Assignment => Only the lines from the one holding "Given: Rewind video 15 seconds" through the end of the material are to be repeated, exactly and without pictures.

Data for review =>

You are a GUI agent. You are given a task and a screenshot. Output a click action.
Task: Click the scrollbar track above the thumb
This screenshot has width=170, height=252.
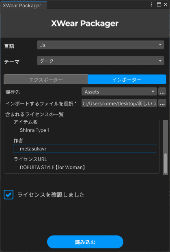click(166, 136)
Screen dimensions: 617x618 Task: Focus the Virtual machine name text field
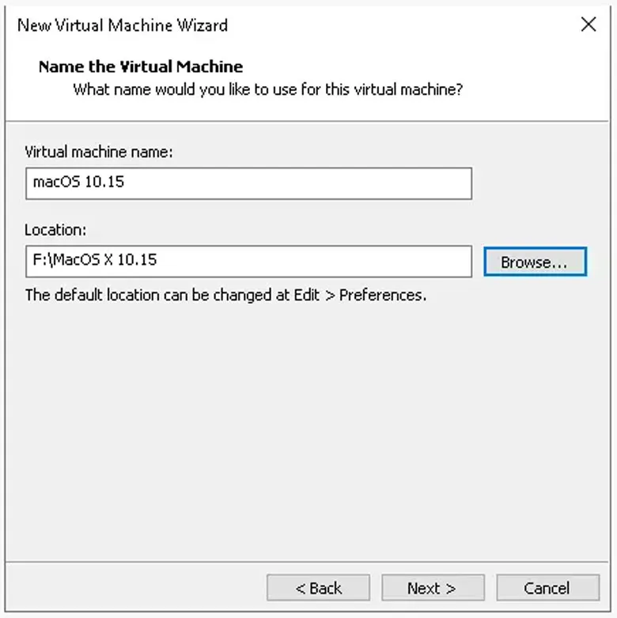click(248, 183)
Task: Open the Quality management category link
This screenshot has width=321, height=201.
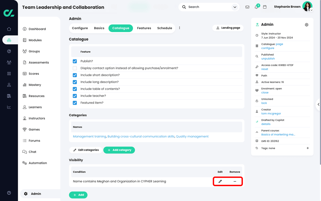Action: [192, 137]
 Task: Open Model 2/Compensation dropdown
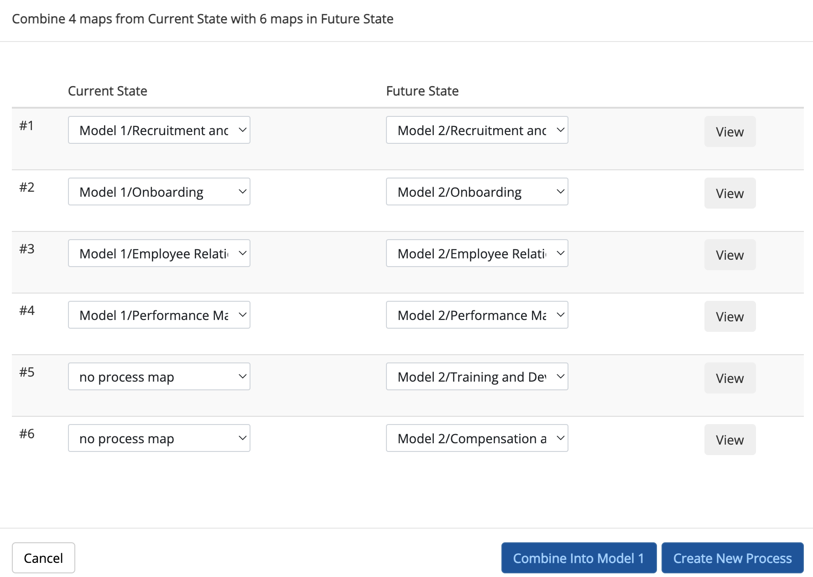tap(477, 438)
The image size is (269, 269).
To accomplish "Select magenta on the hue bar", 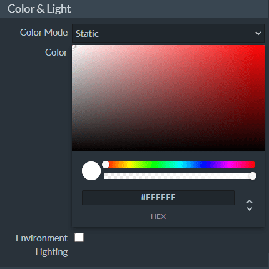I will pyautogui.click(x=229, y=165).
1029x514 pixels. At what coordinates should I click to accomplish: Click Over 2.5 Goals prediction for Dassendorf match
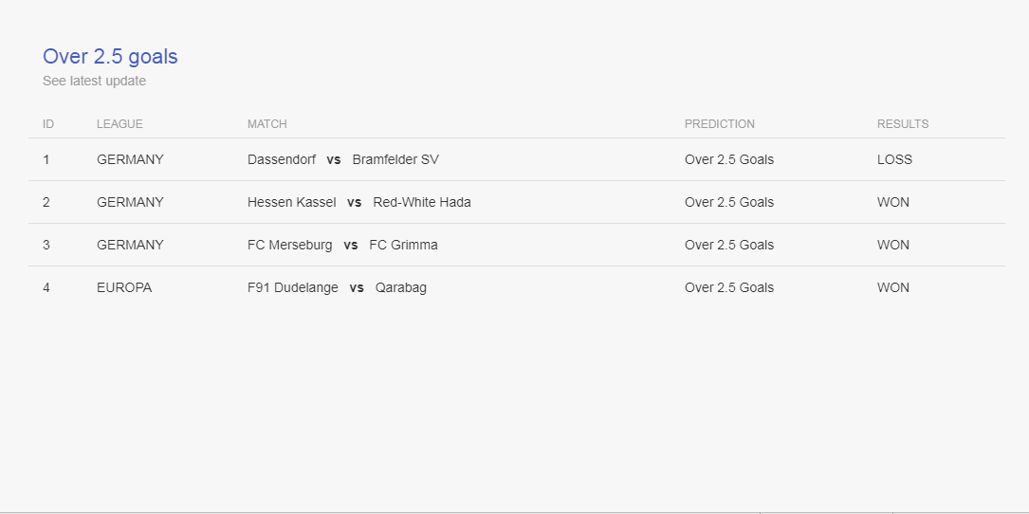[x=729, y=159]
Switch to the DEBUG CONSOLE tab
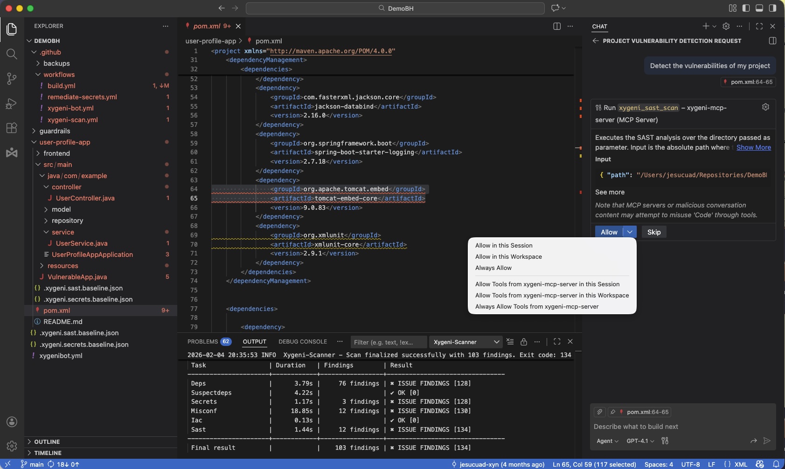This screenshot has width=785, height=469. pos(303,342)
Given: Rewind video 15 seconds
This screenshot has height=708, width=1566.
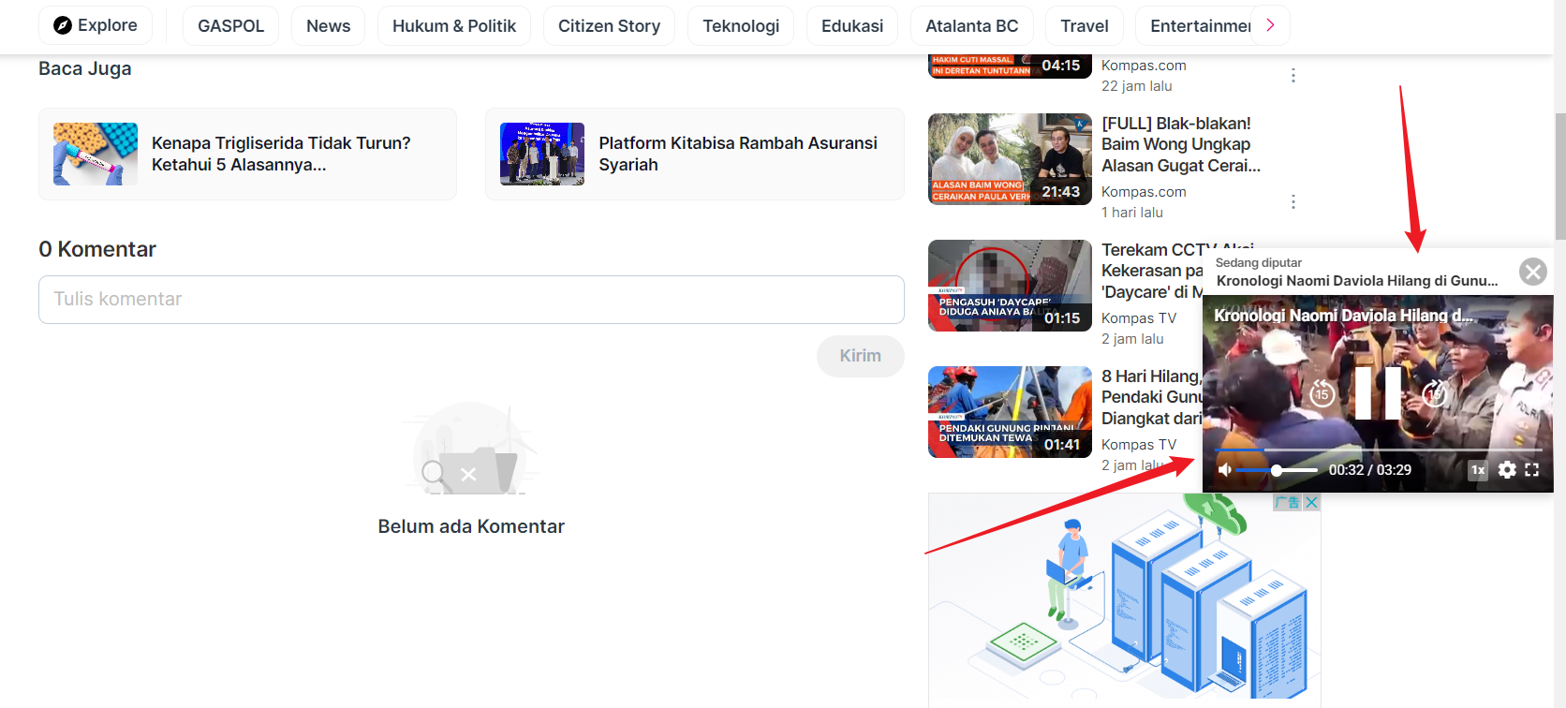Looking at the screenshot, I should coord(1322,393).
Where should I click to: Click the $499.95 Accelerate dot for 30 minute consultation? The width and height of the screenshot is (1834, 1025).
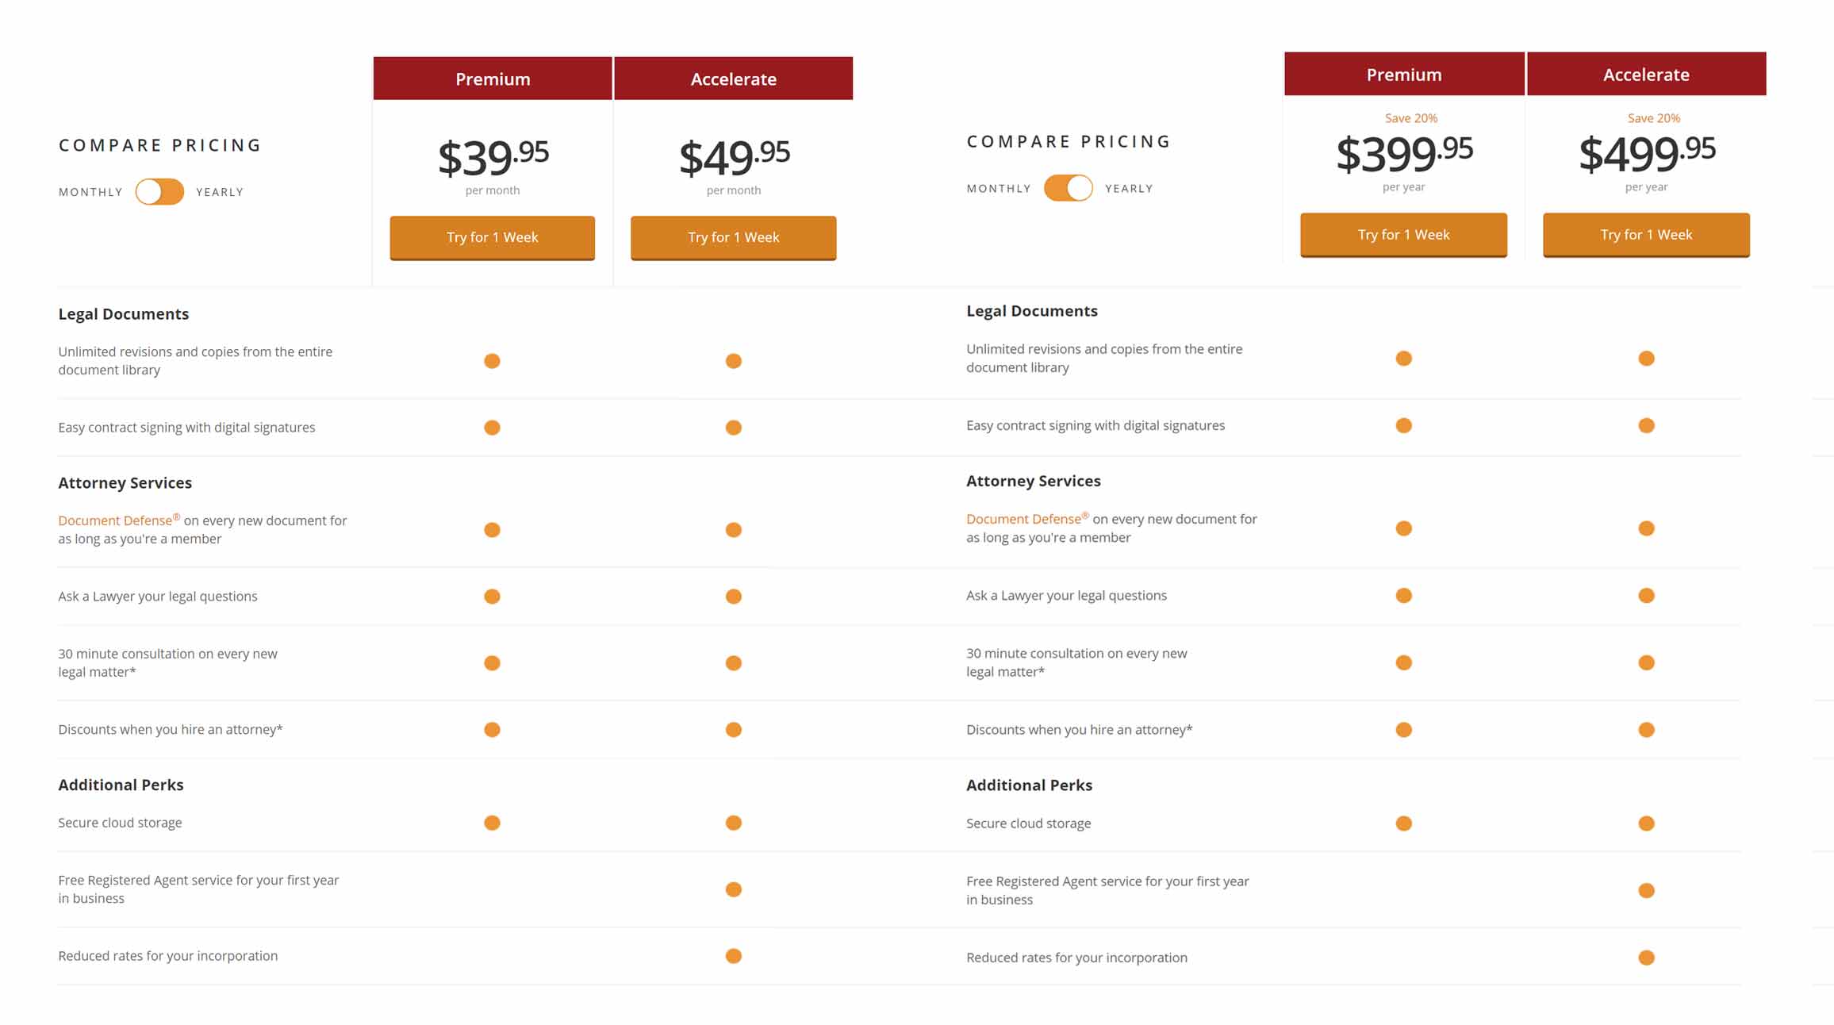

Answer space =>
Given: Rewind video 15 seconds
This screenshot has height=708, width=1566.
Looking at the screenshot, I should coord(1322,393).
Where should I click to: Click the $499.95 Accelerate dot for 30 minute consultation? The width and height of the screenshot is (1834, 1025).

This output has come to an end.